-- ACTION ITEM --
Say how many lines in the following data hold the word "Switch". Write nothing but that number.

-- INPUT MATERIAL follows --

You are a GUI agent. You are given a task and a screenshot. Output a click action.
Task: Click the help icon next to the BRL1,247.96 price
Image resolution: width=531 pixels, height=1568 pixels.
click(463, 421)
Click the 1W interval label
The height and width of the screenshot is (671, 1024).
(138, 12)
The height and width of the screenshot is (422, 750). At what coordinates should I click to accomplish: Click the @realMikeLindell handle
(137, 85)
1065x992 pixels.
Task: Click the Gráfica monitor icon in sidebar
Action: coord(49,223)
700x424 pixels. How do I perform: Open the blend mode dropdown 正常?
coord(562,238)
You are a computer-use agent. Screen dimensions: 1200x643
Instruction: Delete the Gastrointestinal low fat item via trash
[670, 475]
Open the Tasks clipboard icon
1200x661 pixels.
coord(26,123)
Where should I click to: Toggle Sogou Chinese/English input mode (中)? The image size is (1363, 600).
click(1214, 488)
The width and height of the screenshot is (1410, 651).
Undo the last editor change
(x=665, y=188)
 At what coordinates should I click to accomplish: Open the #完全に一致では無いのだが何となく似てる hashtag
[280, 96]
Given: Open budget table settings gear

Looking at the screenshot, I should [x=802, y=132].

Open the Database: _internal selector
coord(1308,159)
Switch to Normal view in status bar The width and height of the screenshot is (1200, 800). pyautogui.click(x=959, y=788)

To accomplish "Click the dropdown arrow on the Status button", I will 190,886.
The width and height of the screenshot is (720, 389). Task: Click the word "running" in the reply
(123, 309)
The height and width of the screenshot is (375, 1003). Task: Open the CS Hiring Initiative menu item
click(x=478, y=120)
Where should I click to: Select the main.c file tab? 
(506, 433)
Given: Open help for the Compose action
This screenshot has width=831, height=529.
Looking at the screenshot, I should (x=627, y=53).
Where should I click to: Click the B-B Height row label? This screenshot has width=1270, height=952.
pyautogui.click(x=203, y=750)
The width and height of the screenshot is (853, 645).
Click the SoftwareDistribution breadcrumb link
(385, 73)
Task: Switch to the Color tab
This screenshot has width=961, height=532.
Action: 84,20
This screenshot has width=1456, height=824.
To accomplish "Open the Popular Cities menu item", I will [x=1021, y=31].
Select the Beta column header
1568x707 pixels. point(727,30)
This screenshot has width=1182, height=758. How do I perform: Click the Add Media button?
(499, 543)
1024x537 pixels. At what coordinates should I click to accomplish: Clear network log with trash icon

-- INPUT MATERIAL concluded --

-- ANSWER TO THIS TASK --
2